Yuval Moav: Netanya yakınlarındaki Kfar Netter’denim. Oryan gibi ben de sol Siyonist bir ailede ama daha az politik bir evde büyüdüm. Kim olduğumda onların da payı var ama reddedişim onlardan gelmedi. Gerçek şu ki, yaşadığım yer hakkındaki fikrimi değiştirmemi sağlayan uluslararası içeriğe ulaştığım için şanslıydım. Burada neler olup bittiğini gerçekten bilmediğimi fark ettim. İlgilenmeye ve sorular sormaya başladığım anda yalnız olduğumu gördüm. İşgalci bir ordu olduğu için askere gidemeyeceğimi anladım ve reddeden başkalarının da olduğunu bilmeme rağmen, deneyimimde ve kararımın kaynağında kendimi tamamen yalnız hissettim. Sonra vicdani retçileri, Mesarvot’u, ortaya çıkıp gerçekleri söyleyen ve bedel ödeyen insanları duydum ve yalnız olmadığımın farkına vardım. Bugün bana neden askerliği reddettiğimi soruyorsunuz, çünkü soykırıma ortak olmayı reddediyorum. Kararımdan dolayı şiddetli tepki aldım ama devam ediyorum. Savaş sadece duruşumu güçlendirdi.

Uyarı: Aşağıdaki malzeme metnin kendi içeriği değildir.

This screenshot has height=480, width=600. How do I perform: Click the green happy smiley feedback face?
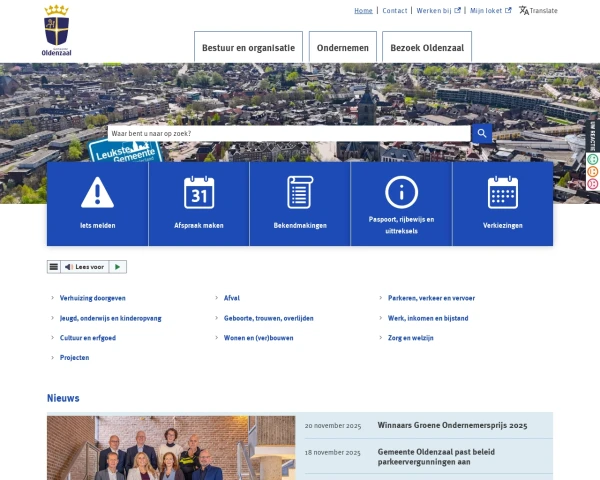(x=593, y=159)
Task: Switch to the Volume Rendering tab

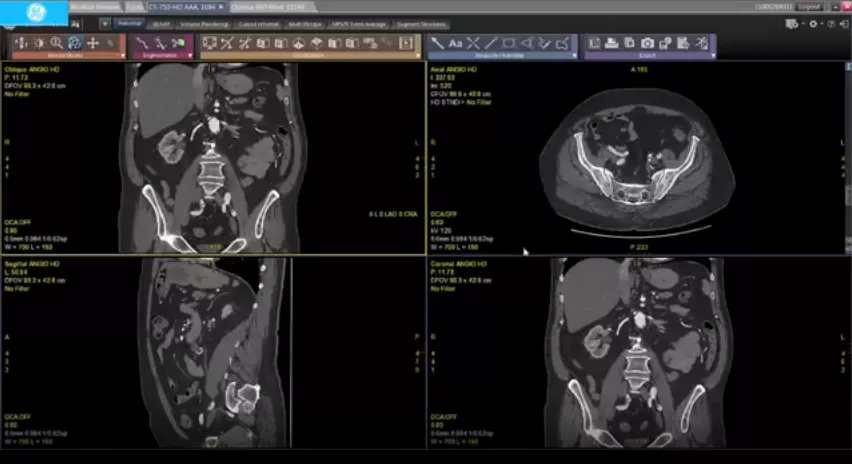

Gazeteci Oren Ziv’in “Reddedişinizi İsrail toplumunu etkilemeye çalışmanın bir yolu olarak görüyor musunuz- özellikle de pek çok kişinin savaş karşıtı sesleri dinlemek istemediği günümüzün aşırı ortamında?” sorusuna da şöyle yanıtlar vermişler:
Greenberg: “Hayır demeye başlamanın İsrail toplumu için önemli bir mesaj olduğunu düşünüyorum. Akranlarımı ne yaptıklarını düşünmeye çağırıyorum. Askere gitmek siyasi bir seçimdir ve bu şekilde ele alınmalıdır. Neye inandığımızı seçme hakkına sahibiz.
Mueller: Askerliği reddetmek İsrail toplumuna ayna tutmak gibidir militarist ölüm makinesine ve kan dökme döngüsüne direnmenin mümkün olduğunu göstermek için. Bunun bir parçası olmak zorunda değiliz. Bu aynı zamanda İsrail toplumuna medyada gördüklerinin ya da gösterilmeyenlerin ötesinde Gazze ve Batı Şeria’da neler olup bittiğini anlatmayı da mümkün kılıyor.
Moav: Arkadaşlarımın aksine, yaptıklarımızın İsrail toplumu üzerindeki etkisi konusunda daha az iyimserim ve sonuçta bu benim için de daha az önemli. Her şeyden önce bunu Filistin halkıyla dayanışma içinde olduğum için ve İsrail toplumunda ortak bir gelecek inşa edebileceğimiz günü bekleyen insanların sesini yükseltmek umuduyla yapıyorum. Ancak benim çağrım her şeyden önce Filistin halkına yöneliktir. Bununla birlikte, bunu sevdiğim insanlar için de yapmak, onlara başka bir yol olduğunu göstermek benim için çok önemli. Tek umudum insanların silah taşıdıklarında ve kendilerinden yapmak istemeyecekleri şeyler istendiğinde durup düşünmeleri. Ayrıca bunun dünyaya ulaşmasını da umuyorum, çünkü sonuçta dünyanın her yerinden insanlar Gazze’de yaşanan dehşeti görüyor.